> [Provided text]:
'''

Welcome to Pa., land of unfunded state budgets
Welcome to Pennsylvania, the land of unfunded budgets.
You read it right. Our elected leaders managed to do something they have not always done in the past. They put a spending plan in place by the state-mandated deadline of July 1.
But don’t do any backflips or other contortions celebrating such a brave bit of fiscal maneuvering.
Fiscal folly might be a better description.
The Legislature passed a budget. They just don’t know how they’re going to pay for it. We’re not making this up. The state has a $32 billion budget in place. But it only forecasts $30 billion in revenue. No, you can’t run your household in this fashion. People don’t like it when you can’t pay your bills. The state is already getting dire warnings from Standard & Poor’s that the Keystone State’s dismal credit rating could take another hit because of “fundamental mismanagement.”
That’s what they call it when you can’t pay your bills.
In Harrisburg, it just seems to be business as usual.
Gov. Tom Wolf couldn’t even bring himself to put his name on this latest budget mess.
Instead he did the Capitol version of holding his nose, allowing the budget to become law without his signature.
Speaking of business as usual, Republicans are lining up all the usual suspects in their hunt for new revenue to close the $2 billion spending gap.

'''

> [Task objective]: According to the editorial on Pennsylvania's unfunded budget, how much revenue does the state forecast to cover its $32 billion budget?

> [Dataset section]:

'''

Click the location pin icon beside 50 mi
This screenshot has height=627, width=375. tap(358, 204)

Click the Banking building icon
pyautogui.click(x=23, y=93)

'''

> [Output below]: $30 billion.